Add MPS support with fused kernels

andrewkchan commented 7 months ago

This PR adds support for GPU acceleration via the MPS backend on MacOS per https://github.com/pierotofy/OpenSplat/issues/60.

I ported the custom gsplat PyTorch ops with fused kernels for gaussian projection, rasterization, etc. to metal performance shaders.
I tested the app compiled with MPS support on the banana example. It works!
I also tested using the unit tests in the gsplat repo (I will probably upstream these changes at some point). The backward pass jacobians for some ops are sometimes a little off the pure PyTorch jacobians but it doesn't seem to make a difference when testing with real examples.

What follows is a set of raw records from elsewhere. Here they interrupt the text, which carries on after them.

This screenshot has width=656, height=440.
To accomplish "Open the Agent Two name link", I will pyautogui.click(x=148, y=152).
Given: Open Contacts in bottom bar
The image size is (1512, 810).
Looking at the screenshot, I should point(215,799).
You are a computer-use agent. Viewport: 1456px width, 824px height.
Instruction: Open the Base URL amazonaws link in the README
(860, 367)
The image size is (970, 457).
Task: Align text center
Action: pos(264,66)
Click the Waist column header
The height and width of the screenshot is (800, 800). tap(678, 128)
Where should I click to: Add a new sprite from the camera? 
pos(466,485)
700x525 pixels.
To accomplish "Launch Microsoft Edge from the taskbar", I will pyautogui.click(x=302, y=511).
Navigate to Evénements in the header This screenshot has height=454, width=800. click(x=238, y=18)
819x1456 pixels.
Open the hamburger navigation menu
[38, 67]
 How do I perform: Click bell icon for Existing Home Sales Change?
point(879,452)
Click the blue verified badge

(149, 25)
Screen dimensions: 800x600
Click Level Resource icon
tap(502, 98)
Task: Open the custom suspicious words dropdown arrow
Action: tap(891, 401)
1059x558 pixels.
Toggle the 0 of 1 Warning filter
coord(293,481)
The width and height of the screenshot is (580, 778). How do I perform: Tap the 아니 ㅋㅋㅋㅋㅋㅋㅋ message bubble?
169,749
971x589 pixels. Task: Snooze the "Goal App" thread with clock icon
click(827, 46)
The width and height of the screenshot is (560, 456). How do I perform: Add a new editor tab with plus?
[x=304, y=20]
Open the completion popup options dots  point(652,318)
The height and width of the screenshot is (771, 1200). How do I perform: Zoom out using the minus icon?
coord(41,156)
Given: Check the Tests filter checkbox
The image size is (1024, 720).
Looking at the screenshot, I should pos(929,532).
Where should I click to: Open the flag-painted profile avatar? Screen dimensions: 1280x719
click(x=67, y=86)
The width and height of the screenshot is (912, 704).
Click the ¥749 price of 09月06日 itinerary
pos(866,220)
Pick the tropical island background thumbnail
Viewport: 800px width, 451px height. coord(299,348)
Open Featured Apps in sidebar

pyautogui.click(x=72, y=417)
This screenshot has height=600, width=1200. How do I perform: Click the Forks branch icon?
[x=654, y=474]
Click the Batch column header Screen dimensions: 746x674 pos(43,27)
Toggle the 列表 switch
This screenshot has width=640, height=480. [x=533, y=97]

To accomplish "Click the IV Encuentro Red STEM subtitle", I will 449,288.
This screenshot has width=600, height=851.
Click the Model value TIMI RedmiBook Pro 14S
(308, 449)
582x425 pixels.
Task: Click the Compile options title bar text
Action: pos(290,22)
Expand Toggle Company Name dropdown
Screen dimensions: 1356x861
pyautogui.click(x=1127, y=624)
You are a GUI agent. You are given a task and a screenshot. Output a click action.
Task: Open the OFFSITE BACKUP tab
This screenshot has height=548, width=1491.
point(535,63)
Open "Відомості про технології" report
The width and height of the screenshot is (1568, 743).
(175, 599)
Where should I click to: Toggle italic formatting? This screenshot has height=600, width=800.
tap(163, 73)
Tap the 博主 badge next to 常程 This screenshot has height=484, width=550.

Here's the speedup on my M3 Pro with MacOS Sonoma 14.3. Wall clock goes from 5 minutes to 5 seconds!

GPU

time ./opensplat ~/Downloads/banana/ -n 100
./opensplat ~/Downloads/banana/ -n 100  3.84s user 1.54s system 90% cpu 5.920 total

CPU

time ./opensplat ~/Downloads/banana/ -n 100 --cpu
./opensplat ~/Downloads/banana/ -n 100 --cpu  647.85s user 93.12s system 227% cpu 5:26.11 total

Some implementation notes:

I added some logs I found useful while developing indicating when resources are loaded and printing errors. I couldn't find any practices on different log levels (debug, info, warn, error, etc.) so right now everything is visible to the user.
Global resources like compute pipeline state objects and command queues are allocated lazily then leak forever for the lifetime of the program, I think this is ok because we're only allocating a very small fixed number of these and they'll be cleaned up when the application exits.

It was very useful to generate an XCode project from the CMakeLists.txt for debugging this for future reference, since XCode provides some nice GPU tools.

pfxuan commented 7 months ago

@andrewkchan Thank you for your fantastic work in making the MPS backend finally work! I did a quick test for this PR and found it works almost faultlessly from my laptop. My test setup is based on a customized M2 Max (30 of the 38 GPU cores).

CMake and XCode build:

cmake -G Xcode -DCMAKE_PREFIX_PATH=../../libtorch -DGPU_RUNTIME=MPS -DCMAKE_BUILD_TYPE=Release -DOPENSPLAT_BUILD_SIMPLE_TRAINER=ON  ../

./opensplat ~/Data/banana -n 100  3.76s user 1.75s system 100% cpu 5.465 total

CMake and make build:

cmake -DCMAKE_PREFIX_PATH=../../libtorch -DGPU_RUNTIME=MPS -DCMAKE_BUILD_TYPE=Release -DOPENSPLAT_BUILD_SIMPLE_TRAINER=ON  ../

./opensplat ~/Data/banana -n 100  4.05s user 1.78s system 101% cpu 5.741 total

Perhaps this PR is the first time to make it become possible to natively running 3DGS workload on apple silicon. I'm super excited for this new feature and expecting it would add a new impact in this area soon 🚀

josephldobson commented 7 months ago

Great work! very excited to start using this :)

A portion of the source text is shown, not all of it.